WORK TO COMPLETE:
Reproduce the material verbatim, starting at the line that contains "Identify the location" and continuing through to the end of the material. Leave the pictures out of your reply.

Saved data entries
-=-=-
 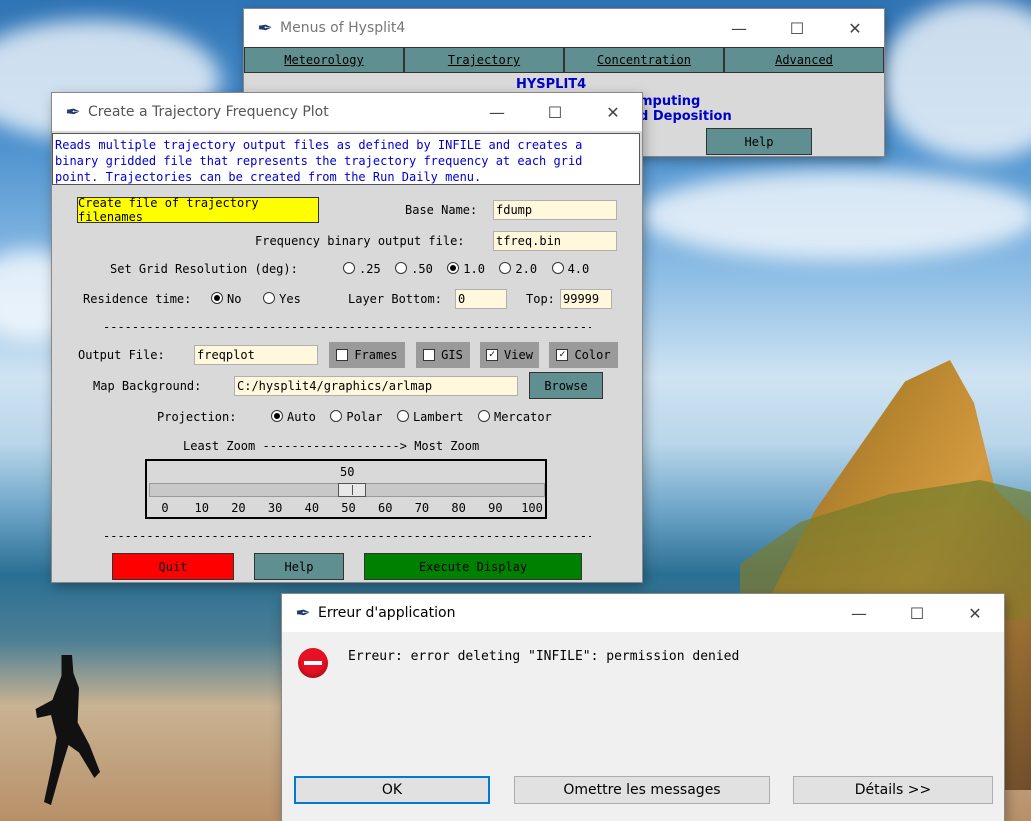 What do you see at coordinates (804, 60) in the screenshot?
I see `menu-advanced: Advanced` at bounding box center [804, 60].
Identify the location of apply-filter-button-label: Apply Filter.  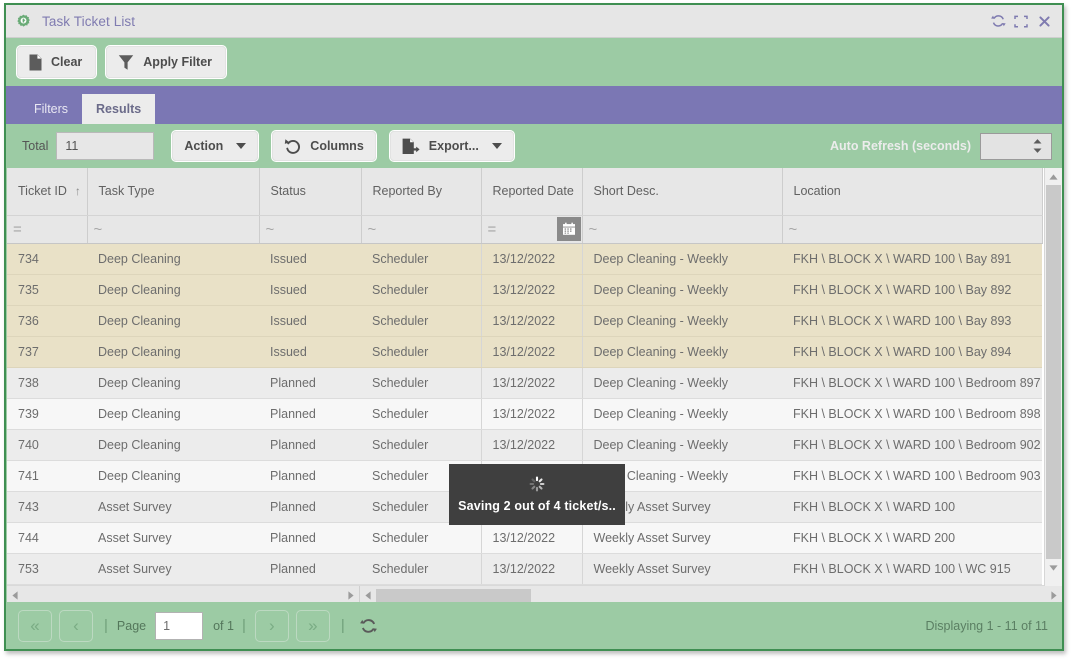
(178, 62).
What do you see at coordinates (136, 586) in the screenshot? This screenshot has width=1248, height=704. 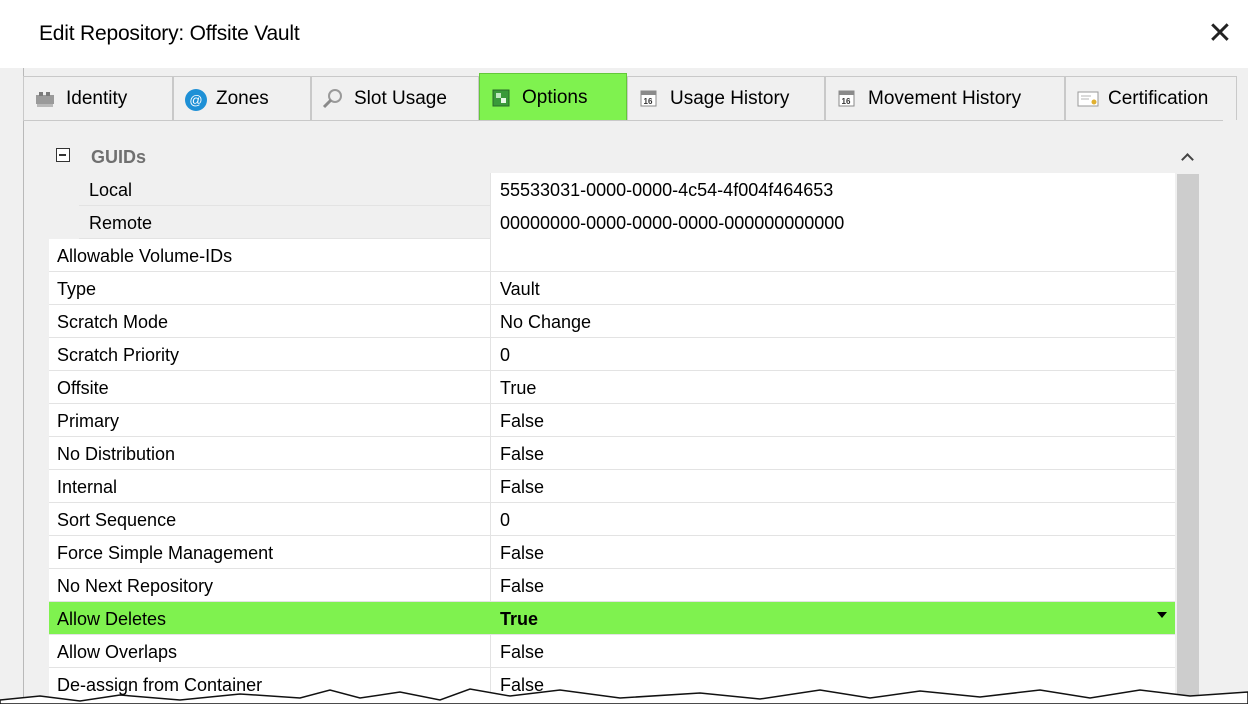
-=-=-
RESULT:
Identify the location of apply-filter-button-label: Apply Filter.  
(178, 62).
What do you see at coordinates (136, 586) in the screenshot? This screenshot has width=1248, height=704. 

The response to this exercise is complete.